Germany has appeared at all but one of the Eurovision finals since their debut right at the beginning in 1956. Right up until the late nineties, their entries and successes have demonstrated – save for a few toe-curling efforts – a commitment to the contest arguably borne out of a pre-existing culture for popular music in Germany – schlager. ‘Johnny Blue‘ (2nd, 1981), ‘Theater’ and ‘A Little Peace’ (1st, 1982) transcended the contest and went on to be international hits and major money earners for songwriter Ralph Siegel. The 1980s saw a preponderance of heartfelt anthemic numbers include ‘Fur Alle‘, ‘Uber die Brucke Geh’n‘, and the nauseating middle of the road song from mother and daughter duo Maxi and Chris Garden ‘Lied fur Einen Freund‘ (14th, 1988). Siegel then went on to secure a 3rd place for Mekada in 1994 with their song ‘We’re Throwing a Party‘ – if you’ve not listened to it before, be warned – the infectious song will take you on a rollercoaster of emotions, some of them distressing.
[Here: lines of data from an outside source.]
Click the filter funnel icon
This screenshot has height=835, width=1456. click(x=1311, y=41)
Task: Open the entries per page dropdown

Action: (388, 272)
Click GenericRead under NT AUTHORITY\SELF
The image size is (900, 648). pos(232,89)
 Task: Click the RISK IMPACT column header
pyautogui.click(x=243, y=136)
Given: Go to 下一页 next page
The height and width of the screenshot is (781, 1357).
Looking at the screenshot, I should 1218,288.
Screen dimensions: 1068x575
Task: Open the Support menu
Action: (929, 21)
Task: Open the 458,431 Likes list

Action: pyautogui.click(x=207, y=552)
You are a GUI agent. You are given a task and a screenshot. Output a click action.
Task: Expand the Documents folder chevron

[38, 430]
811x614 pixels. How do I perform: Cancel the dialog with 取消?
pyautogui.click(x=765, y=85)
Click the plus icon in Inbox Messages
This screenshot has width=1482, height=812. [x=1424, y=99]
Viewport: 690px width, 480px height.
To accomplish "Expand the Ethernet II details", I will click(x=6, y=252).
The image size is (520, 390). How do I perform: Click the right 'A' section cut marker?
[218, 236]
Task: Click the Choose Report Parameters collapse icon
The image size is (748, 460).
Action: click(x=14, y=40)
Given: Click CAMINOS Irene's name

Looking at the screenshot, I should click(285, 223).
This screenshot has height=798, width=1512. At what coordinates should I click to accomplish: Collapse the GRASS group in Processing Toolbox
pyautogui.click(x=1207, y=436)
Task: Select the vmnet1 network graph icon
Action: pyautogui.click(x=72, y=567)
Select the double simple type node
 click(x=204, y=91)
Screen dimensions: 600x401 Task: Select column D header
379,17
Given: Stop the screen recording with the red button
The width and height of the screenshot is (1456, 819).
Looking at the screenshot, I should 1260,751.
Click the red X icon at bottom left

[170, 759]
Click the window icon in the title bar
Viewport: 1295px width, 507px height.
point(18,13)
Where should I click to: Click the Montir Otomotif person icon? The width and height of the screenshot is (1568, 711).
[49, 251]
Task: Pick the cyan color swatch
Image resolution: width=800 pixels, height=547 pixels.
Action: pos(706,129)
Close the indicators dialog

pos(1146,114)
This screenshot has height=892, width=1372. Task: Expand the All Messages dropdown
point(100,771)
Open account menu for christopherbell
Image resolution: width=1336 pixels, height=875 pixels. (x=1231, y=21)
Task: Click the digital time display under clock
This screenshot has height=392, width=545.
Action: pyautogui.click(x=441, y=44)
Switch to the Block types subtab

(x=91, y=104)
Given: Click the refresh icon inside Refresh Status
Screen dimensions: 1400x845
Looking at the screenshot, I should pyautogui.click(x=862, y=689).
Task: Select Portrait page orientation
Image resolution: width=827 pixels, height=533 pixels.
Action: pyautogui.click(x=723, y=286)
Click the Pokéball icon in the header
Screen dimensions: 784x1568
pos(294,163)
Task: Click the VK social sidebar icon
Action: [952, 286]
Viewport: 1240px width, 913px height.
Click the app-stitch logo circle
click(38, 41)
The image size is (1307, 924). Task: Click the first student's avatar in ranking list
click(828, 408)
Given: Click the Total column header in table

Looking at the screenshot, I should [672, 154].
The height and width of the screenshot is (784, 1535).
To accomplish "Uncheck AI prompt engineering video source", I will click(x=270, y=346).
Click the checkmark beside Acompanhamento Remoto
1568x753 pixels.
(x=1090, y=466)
Legendary Eurovision songwriter Siegel hasn’t been able to recover his previous successes or dominance (nor recoup his considerable financial losses) since. ‘I Can’t Live Without Music‘ (21st, 2002) goes down as a bit of a car crash, ‘Let’s Get Happy‘ (12th, 2003) hoped for the best but seemed irritatingly upbeat, and more recently writing for San Marino, ‘Chain of Lights‘ rambled musically and was hopelessly performance. What links all of Siegel output is his love of melody and, a lot of the time, his painfully simplistic optimism, the like of which increasingly jars with present-day Eurovision. That said, he doesn’t deserve the ire that some fans happy throw at him.
The notable thing about Germany at the Eurovision is the way they reignited the passion for the Contest amongst its TV audience. And that was down to comedian, musician and TV presenter Stefan Raab. It’s easy to forget how the comparatively gently send-up song he wrote for 1998 – Guildo Horn’s “Guildo hat euch lieb!” (8th) – not only provoked strong opinion, but had a strong impact on the running order that year.
Raab-enthusiasm reached new heights in 2000 with the ‘Wadde hadde dudde da?” – complete nonsense but utterly fantastically produced live nonsense that celebrates, ridicules and entertains. The irritatingly talented Raab returned in 2004 with the mid-tempo ballad ‘Can’t Wait Until Tonight‘ which he wrote, produced and appeared in.
After some persuasion, Stefan acted as Head of Jury for the 2010 national selection which plumped for Lena’s Satellite for the Contest that year. Little wonder that when Germany ended up hosting the Contest the following year, Stefan Raab formed part of the presenting duo in what was to date the most polished opening sequences in the Contest’s history.
Musically over recent years Germany hasn’t delivered quite so well. Distinctive as ‘Is it Right?‘ was, it failed to register much on the board languishing in 18th place come the final tally in 2014. Last year’s ‘Black Smoke‘ was a musically superior track and a pleasing alternative to the rest of the running order, but ended up coming last. I’m still not clear why.
Jamie-Lee will sing the mid-tempo foot-tapping hand-clapper number ‘Ghost‘ for Germany in 2016. Musically it feels like a bit of a retrograde step, a shadow of Germany’s former triumphs, which will feel like filler come the Final on 14th. The national final staging jars with the apparent integrity of the sound, making the finished piece one of those pleasant but forgettable numbers I sometimes see on Graham Norton’s Friday night chat show.